A mes 5 ans, on m'a découvert une encéphalite, qui m'a plongé dans le coma durant plusieurs mois. Je m'en suis sortie sans séquelles apparentes, mais quelques années plus tard, j'ai commencé à perdre la vue. Et par chance, j'ai perdu la vue graduellement, ce qui m'a permis de m'adapter progressivement. A l'âge de 12 ans, j’étais complètement aveugle.

Comment cette cécité a impacté ta vie ?


A cet âge là, mon rêve était de devenir cavalière professionnelle de saut d’obstacles. J’ai continué à sauter jusqu’à mes 14 ans, je sortais même sur des épreuves à 1m30, mais honnêtement c’était très dangereux. J’ai dû rapidement arrêter. Mais même en étant non-voyante, pas question de mettre de côté l'équitation ! Je voulais trouver une discipline dans laquelle je pouvais concourir avec des personnes "valides" au même niveau.
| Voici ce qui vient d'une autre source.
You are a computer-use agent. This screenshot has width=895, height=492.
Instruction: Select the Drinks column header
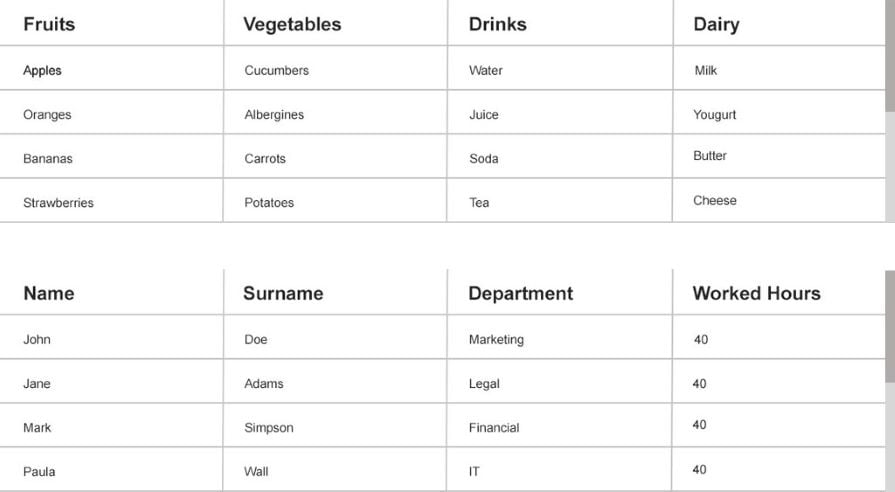497,24
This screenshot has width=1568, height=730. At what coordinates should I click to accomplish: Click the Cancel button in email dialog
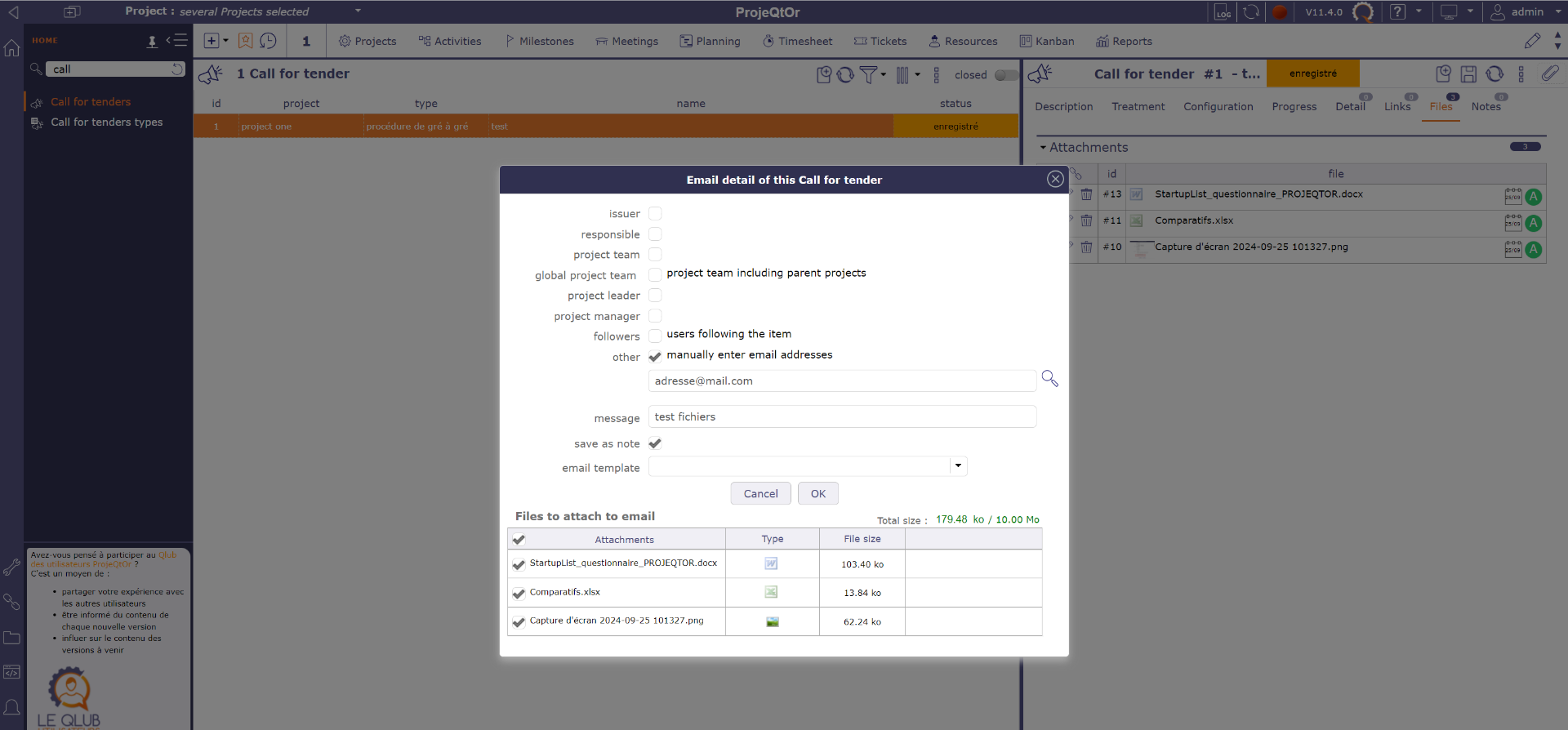760,494
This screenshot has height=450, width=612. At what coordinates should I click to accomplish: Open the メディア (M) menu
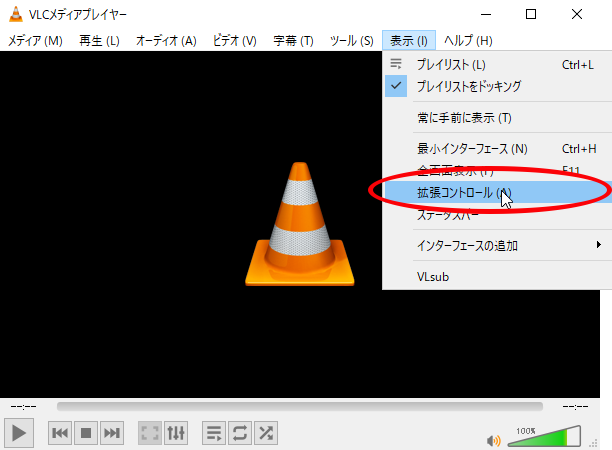(x=35, y=40)
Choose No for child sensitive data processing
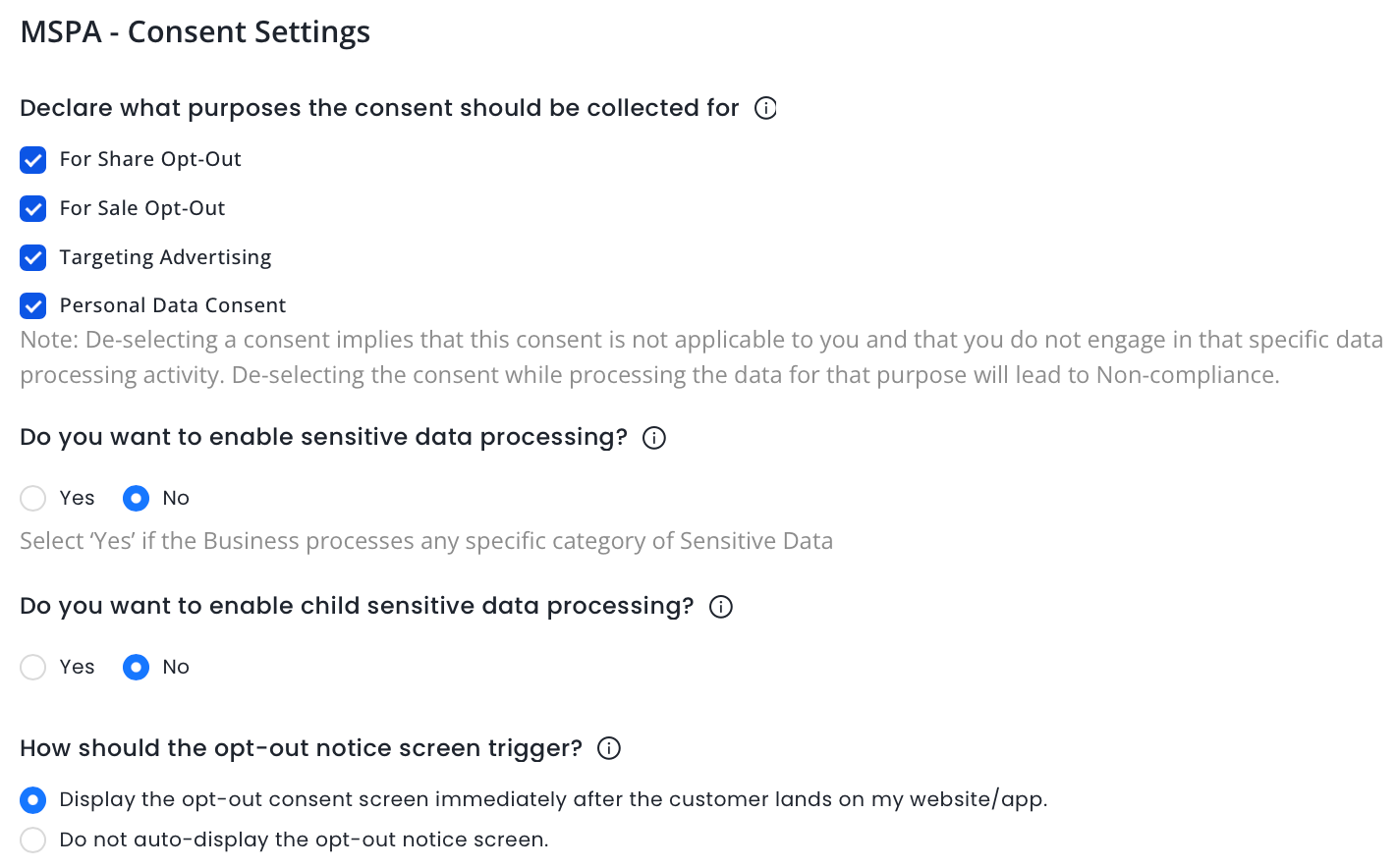This screenshot has height=868, width=1397. click(136, 668)
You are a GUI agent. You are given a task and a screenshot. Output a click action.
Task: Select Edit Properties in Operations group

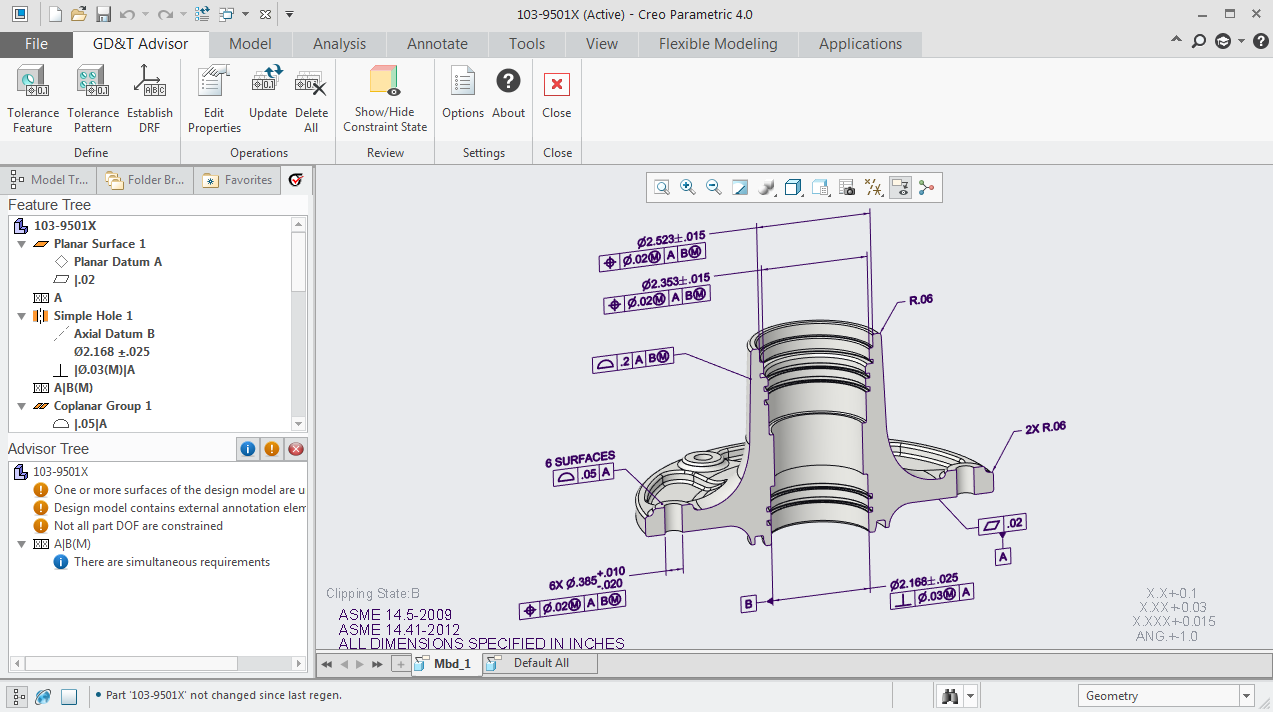pos(213,97)
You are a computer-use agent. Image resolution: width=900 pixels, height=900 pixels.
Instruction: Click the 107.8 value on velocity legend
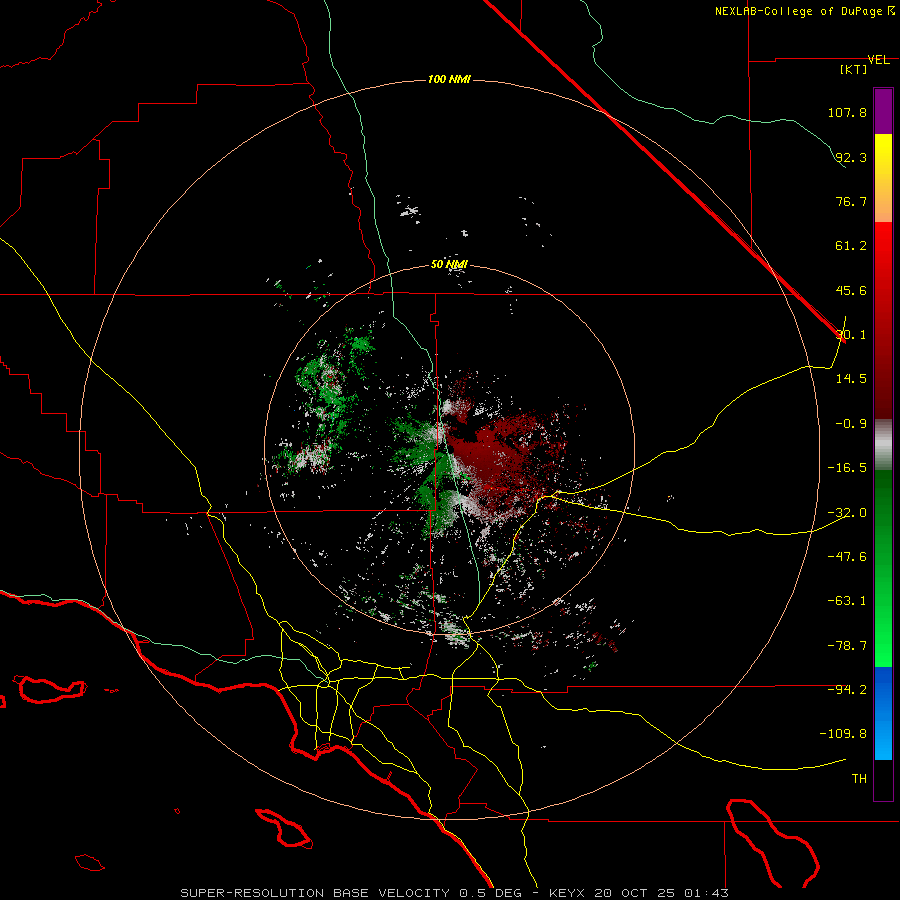pos(847,112)
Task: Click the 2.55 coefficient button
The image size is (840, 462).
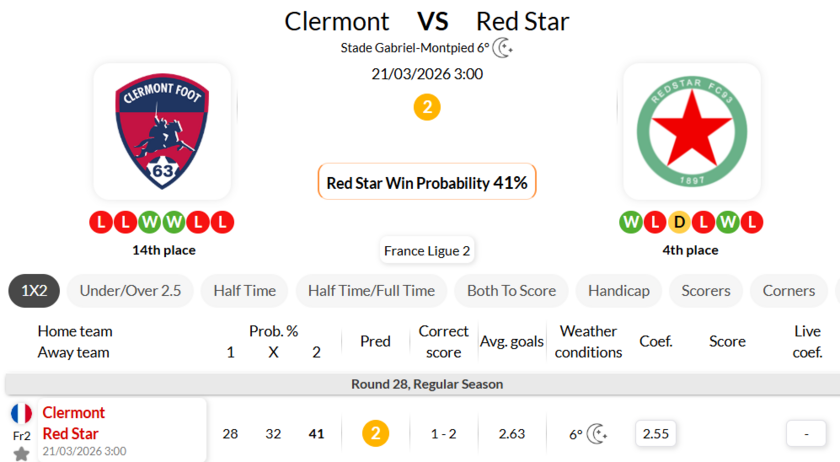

C'est à ce moment là que j'ai découvert le dressage.

Comment as-tu vécu ce changement de discipline ?


Ça a été un grand choc ! L'arrogance de mon jeune âge me faisait penser que j’allais y arriver du premier coup et que c'était "facile". Jusqu'au jour où j’ai rencontré Ann Carlen, ma première entraineuse. Elle m’a enseigné quelques techniques qui ont révolutionné ma façon de monter : fini les étriers et les rênes.

Elle me tenait en longe, et me faisait faire des galops-arrêts avec mon bassin. On a fait ça pendant des mois, c’était très intensif. Ann était très créative, elle accrochait aussi des élastiques autour de mes poignets et me faisait tenir deux verres remplis d'eau dans les mains. Le but était que je parvienne à faire des séances entières sans perdre d’eau. Et quand j’ai eu réussi cette étape, j'ai récupéré mes rênes et étriers, et seulement là on a commencé à travailler sur le dressage.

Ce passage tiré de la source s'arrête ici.